Dem Drama entgegenwirkte der "Elle Fashion Star" am Samstagabend im Tempodrom. Das Modemagazin feierte seinen 20. Geburtstag und verlieh erstmalig den "Platinum Fashion Award" - an Karl Lagerfeld für sein Lebenswerk. Burda-Gattin Maria Furtwängler durfte die Laudatio halten, während Claudia Schiffer dem Meister seine Trophäe überreichte. Wenigstens ein bisschen Glanz und Gloria für die Modewüste Deutschland! Modezar Lagerfeld ließ sich jedoch zu keinem Statement über die 3. Berliner Modewoche hinreißen. "Ist das nicht ein bisschen früh?" fragte er.

Mit der Präsentation von Vivienne Westwoods "Anglomania"-Kollektion endete das bunte Treiben in der Hauptstadt. Mit einem persönlichen Auftritt der Designerin rechnete vorab selbst in Insider-Kreisen niemand. Und doch kreuzte die Mode-Omi auf. Über ihr spontanes Kommen in Kenntnis gesetzt wurden die Mitarbeiter ihrer deutschen Agentur scheinbar zuletzt. Oder hatten sie einfach nur vergessen, die Plätze im Zelt nachzuzählen?

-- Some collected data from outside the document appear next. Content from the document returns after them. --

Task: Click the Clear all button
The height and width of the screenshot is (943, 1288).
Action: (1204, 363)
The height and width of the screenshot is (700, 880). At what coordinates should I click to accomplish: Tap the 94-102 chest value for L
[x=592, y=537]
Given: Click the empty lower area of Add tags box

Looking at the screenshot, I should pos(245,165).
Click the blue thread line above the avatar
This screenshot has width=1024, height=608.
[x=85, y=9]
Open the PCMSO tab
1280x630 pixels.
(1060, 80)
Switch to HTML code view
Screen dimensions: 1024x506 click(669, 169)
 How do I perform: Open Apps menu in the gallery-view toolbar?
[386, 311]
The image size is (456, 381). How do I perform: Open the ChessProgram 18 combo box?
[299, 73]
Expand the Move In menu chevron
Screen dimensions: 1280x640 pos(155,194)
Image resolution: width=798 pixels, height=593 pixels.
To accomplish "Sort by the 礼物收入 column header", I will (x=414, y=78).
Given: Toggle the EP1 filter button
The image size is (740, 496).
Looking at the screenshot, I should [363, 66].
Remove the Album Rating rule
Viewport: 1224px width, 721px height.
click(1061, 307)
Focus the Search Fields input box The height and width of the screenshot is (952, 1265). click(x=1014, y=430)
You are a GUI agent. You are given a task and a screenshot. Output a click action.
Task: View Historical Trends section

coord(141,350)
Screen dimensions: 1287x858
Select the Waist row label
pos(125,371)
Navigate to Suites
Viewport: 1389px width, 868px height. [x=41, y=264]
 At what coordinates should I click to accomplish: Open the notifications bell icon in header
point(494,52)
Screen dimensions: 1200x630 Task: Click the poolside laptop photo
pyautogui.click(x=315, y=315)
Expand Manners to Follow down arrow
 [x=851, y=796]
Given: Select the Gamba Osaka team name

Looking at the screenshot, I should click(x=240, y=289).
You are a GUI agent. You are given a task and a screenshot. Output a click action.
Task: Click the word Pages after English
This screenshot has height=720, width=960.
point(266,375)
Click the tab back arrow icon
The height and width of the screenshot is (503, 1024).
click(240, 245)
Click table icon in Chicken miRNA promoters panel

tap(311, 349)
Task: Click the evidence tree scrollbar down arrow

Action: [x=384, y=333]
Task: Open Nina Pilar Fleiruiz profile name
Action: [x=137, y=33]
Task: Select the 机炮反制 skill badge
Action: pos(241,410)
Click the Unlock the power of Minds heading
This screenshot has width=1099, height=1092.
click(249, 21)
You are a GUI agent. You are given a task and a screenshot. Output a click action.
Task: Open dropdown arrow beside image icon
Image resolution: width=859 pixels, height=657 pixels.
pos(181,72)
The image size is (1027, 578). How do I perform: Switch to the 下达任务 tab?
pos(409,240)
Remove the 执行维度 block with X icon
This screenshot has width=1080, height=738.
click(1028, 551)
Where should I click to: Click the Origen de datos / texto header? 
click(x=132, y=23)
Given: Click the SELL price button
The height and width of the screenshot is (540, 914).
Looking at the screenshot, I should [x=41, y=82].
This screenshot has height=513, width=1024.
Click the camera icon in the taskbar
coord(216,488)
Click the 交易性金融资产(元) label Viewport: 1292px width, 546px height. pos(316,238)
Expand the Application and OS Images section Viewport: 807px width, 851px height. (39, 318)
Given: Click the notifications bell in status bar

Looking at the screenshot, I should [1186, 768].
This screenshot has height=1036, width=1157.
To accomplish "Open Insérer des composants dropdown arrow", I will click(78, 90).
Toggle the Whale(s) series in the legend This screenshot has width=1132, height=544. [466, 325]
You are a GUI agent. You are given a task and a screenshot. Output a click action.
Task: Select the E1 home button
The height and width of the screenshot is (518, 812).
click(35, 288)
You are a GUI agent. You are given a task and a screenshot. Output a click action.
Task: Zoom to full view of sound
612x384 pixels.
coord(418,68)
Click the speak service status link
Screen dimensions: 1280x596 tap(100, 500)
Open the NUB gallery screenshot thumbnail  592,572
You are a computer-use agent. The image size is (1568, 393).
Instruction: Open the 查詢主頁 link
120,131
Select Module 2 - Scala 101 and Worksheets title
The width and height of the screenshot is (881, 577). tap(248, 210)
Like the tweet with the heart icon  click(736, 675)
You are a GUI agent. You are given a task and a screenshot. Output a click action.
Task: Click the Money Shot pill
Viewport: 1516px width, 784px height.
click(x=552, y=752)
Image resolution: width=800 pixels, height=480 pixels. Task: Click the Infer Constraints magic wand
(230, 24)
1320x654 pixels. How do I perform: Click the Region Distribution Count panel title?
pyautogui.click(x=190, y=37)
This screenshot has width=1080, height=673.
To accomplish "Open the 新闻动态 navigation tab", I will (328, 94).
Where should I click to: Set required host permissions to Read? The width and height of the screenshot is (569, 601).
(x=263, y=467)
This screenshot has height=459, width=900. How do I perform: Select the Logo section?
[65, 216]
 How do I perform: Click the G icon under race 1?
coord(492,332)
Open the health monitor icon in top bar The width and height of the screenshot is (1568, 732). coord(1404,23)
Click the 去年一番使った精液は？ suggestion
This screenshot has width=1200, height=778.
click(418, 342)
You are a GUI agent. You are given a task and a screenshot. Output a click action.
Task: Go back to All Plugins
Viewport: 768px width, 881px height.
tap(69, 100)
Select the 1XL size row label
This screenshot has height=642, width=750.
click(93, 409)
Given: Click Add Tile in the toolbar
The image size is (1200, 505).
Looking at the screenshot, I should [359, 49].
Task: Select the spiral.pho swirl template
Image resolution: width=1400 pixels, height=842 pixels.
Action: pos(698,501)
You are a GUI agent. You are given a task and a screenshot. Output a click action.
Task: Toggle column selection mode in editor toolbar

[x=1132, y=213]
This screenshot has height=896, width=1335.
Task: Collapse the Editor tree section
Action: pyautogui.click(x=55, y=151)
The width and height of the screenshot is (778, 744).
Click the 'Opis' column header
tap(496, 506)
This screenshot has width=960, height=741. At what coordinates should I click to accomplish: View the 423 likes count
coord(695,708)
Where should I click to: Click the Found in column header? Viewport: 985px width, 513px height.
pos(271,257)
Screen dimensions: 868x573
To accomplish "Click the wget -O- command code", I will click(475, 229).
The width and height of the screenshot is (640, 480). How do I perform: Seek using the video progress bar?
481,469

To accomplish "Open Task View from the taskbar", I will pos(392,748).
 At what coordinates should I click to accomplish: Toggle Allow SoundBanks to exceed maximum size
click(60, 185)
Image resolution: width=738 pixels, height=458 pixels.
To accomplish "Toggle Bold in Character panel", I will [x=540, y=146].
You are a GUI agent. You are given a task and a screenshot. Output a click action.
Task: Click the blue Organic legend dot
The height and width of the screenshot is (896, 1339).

Bestimmt 150 Personen zu viel wurden für diese letzte Show gebucht. Alles geladene Gäste, die schließlich das Defilee auf Bildschirmen im Foyer verfolgen mussten. Genauso schlecht vorbereitet auf diese Panne waren die Bars - mit Beginn der Show versiegten die Getränkequellen schlagartig.

Welch peinliche Fehlplanung! Eigentlich sollten die Organisatoren eines so großen Events in der Lage sein, ihre Kapazitäten vorher zu kalkulieren. Aber die Erfahrung zeigt, was eine gute Fashion Week ausmacht: Und das ist Übung, Übung, Übung.